Le Mouvement populaire (MP) serait secoué par des frondes internes liées notamment au processus de gestion des accréditations des candidats qui devront représenter les couleurs de l’Epi aux prochaines élections législatives.
C’est du moins ce qui ressort du boycott de la majorité des membres du bureau politique du MP au meeting organisé dernièrement par le secrétaire général du parti, Mohamed Ouzzine dans un palace à la Marina de Salé.
D’après les sources du quotidien Al Akhbar qui rapporte cette information dans son édition du week-end des 30 et 31 mai, «15 membres du bureau politique du MP n’ont pas répondu à l’appel de Mohamed Ouzzine pour prendre part à cette activité partisane organisée dans le cadre des préparatifs aux prochaines échéances législatives».
Parmi les absents, indiquent les mêmes sources, figurent Driss Sentissi, président du groupe parlementaire du MP à la chambre des représentants, plusieurs leaders du parti et des parlementaires de l’Epi dans les deux chambres du parlement. Ce qui montre l’ampleur de la crise, font remarquer ces informateurs.
Dans une déclaration au quotidien, un leader du parti, dont le nom n’a pas été cité, a fait savoir que «les dissensions internes qui secouent le parti seraient particulièrement provoquées par la façon dont est géré le fichier électoral, notamment la problématique des accréditations».
Et de préciser que «certains leaders du parti accusent Mohamed Ouzzine et Halima Assali, membre du BP du parti, de prendre unilatéralement toutes les décisions concernant les accréditations liées aux élections, en dépit de l’existence d’une commission nationale chargée de gérer ce processus et qui est présidée par Hamid Kouskous, également absent au meeting organisé à la Marina de Salé».
Dans ce sillage, des sources partisanes expliquent au quotidien que «cette crise s’accentue encore davantage dans des circonscriptions où le parti serait favori pour remporter les élections, ce qui laisse présager que les dissensions prendront encore de l’ampleur dans les prochaines semaines».

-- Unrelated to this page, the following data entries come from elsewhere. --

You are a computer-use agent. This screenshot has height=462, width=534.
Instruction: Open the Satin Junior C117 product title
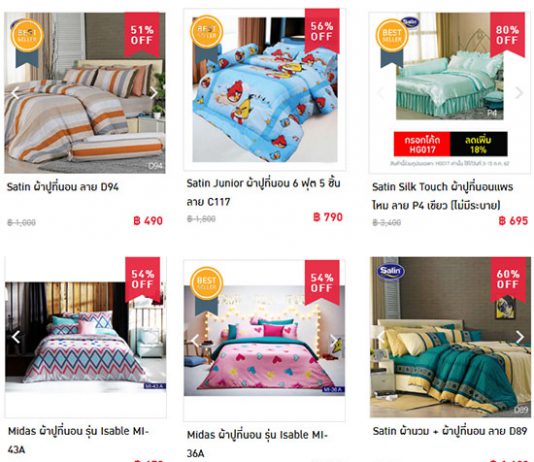[263, 192]
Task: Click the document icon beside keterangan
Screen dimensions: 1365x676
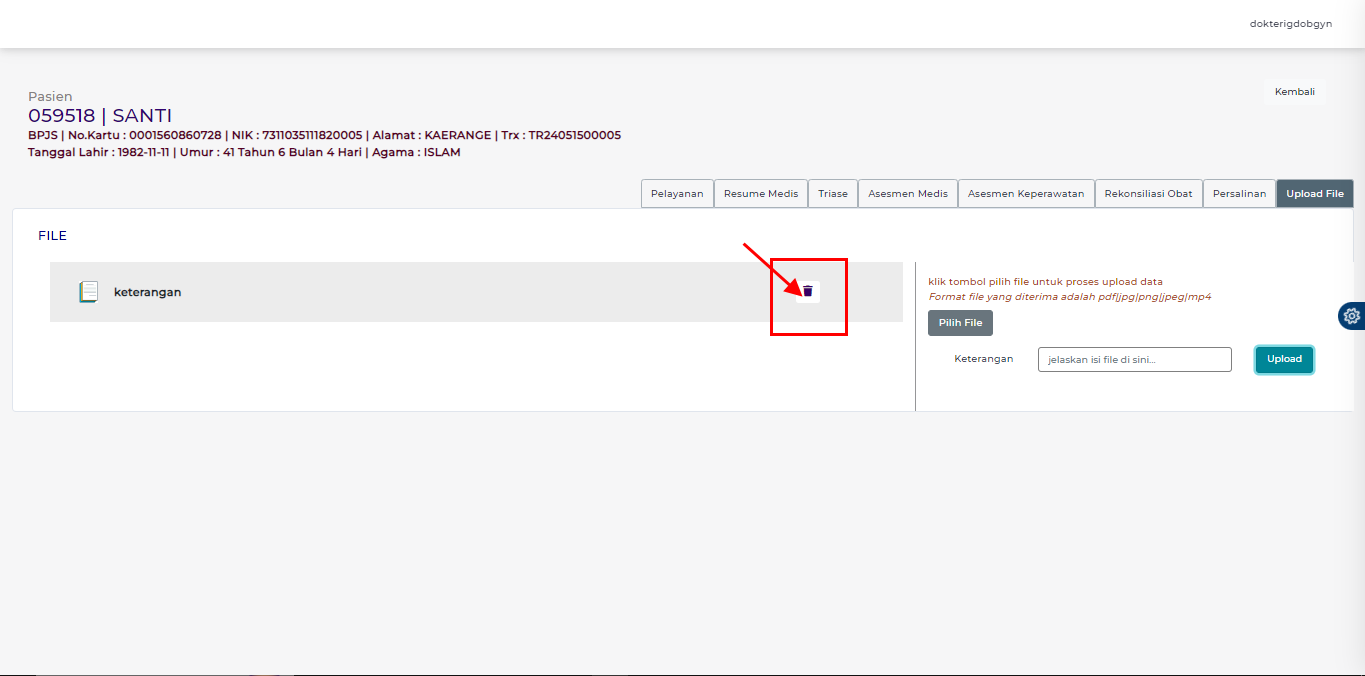Action: (89, 292)
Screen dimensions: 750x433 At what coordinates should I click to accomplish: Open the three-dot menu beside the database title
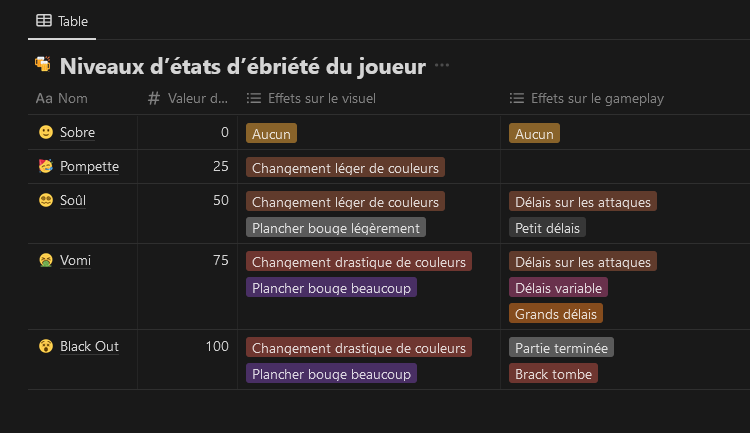tap(442, 66)
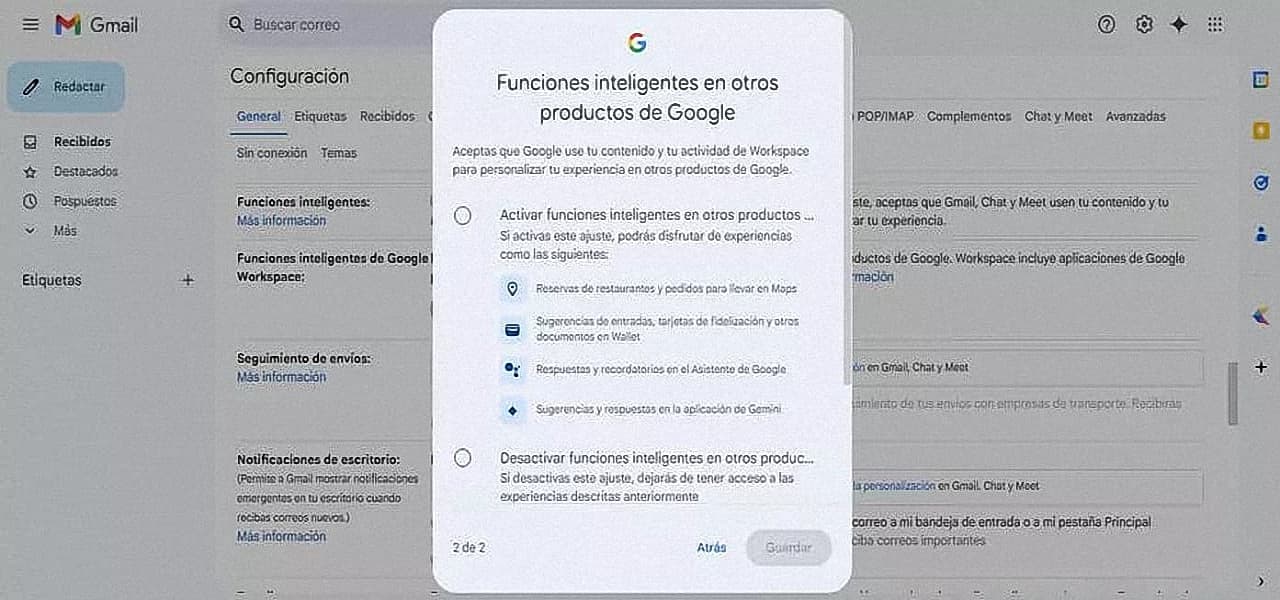Expand the side panel chevron arrow

pyautogui.click(x=1260, y=580)
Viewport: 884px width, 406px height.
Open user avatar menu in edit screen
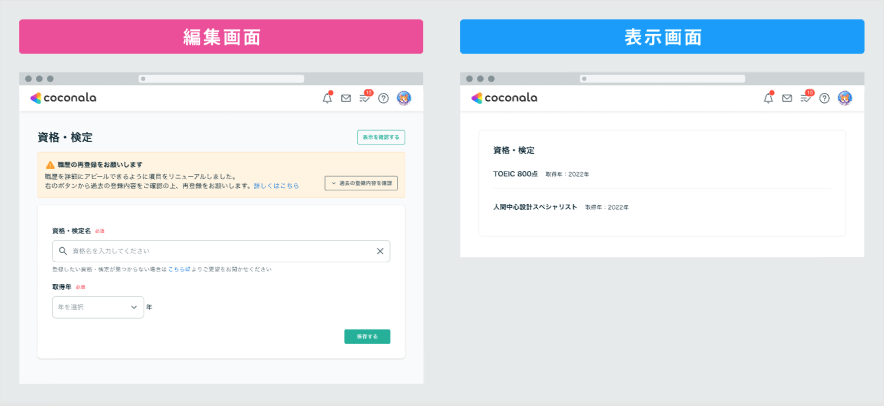(403, 98)
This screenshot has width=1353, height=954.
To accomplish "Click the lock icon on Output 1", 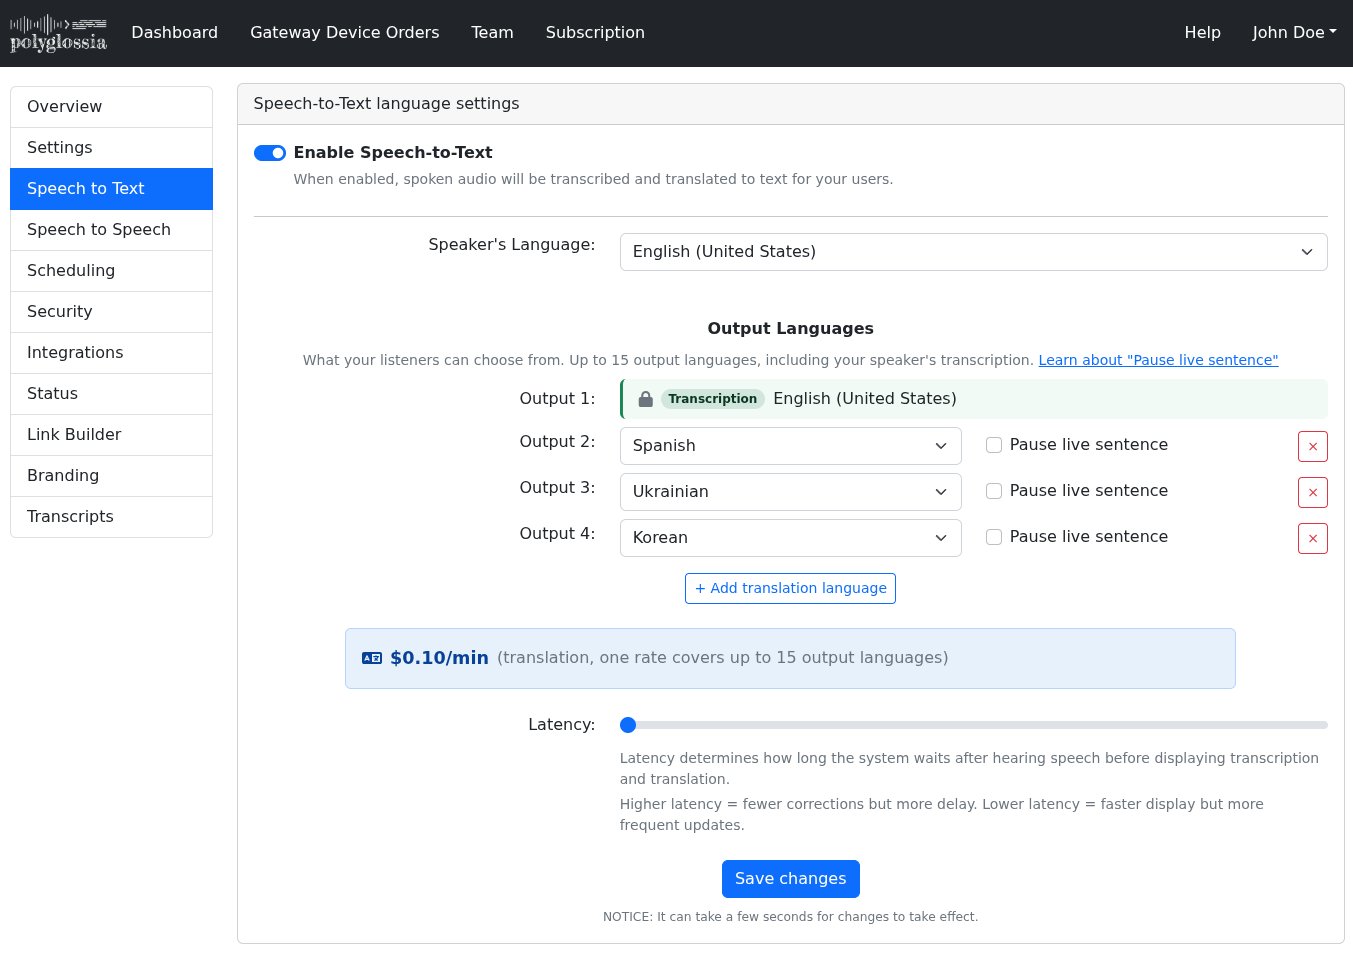I will coord(646,399).
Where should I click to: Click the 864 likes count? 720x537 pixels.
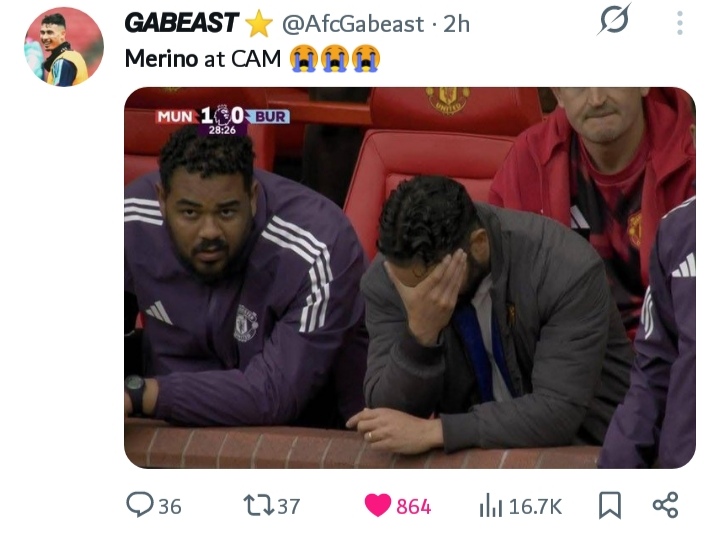pos(414,506)
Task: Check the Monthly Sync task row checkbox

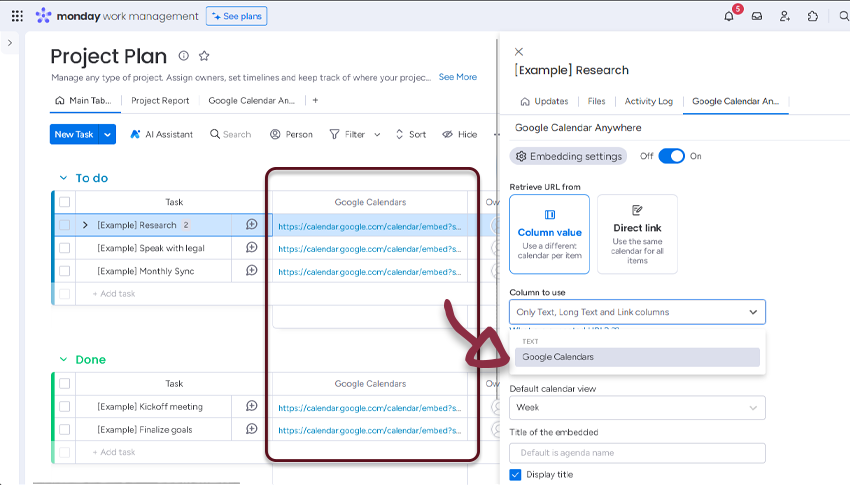Action: pyautogui.click(x=65, y=271)
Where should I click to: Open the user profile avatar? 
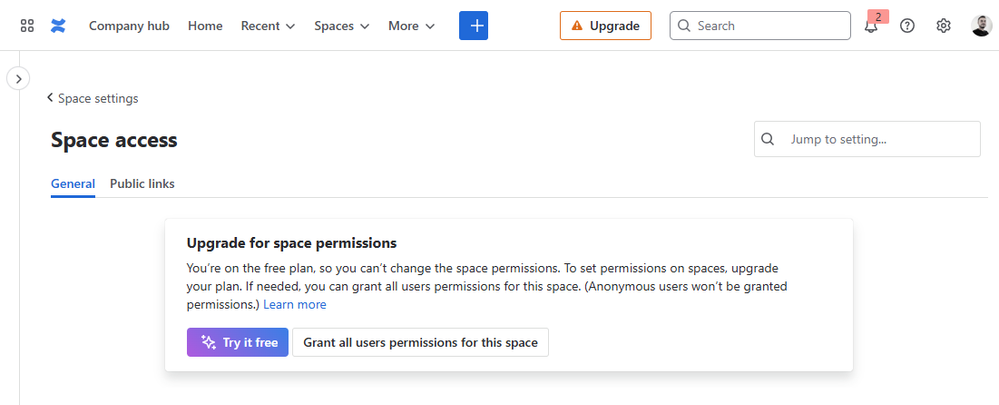[981, 26]
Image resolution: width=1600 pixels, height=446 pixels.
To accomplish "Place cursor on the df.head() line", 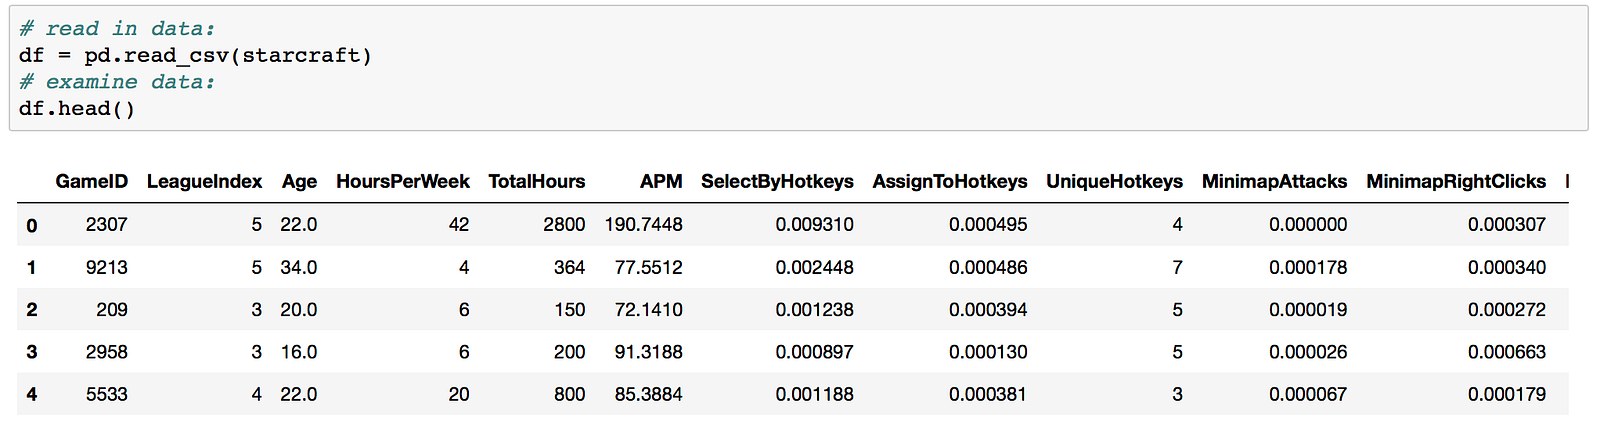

Autant dire, poursuit le quotidien, que les relations entre la direction actuelle du MP et des leaders influents au sein de l’appareil organisationnel du parti s’apparentent à un bras de fer.
Ces leaders indiquent que le fichier des accréditations serait géré par un cercle restreint au niveau central, loin des mécanismes de concertation internes et du consensus organisationnel, ce qui a remis de nouveau sur le devant de la scène politique le style de gestion de la direction actuelle du parti. Cet état de fait, résume enfin le quotidien, mettra Mohamed Ouzzine devant un véritable défi à la veille du lancement officielle de la campagne électorale.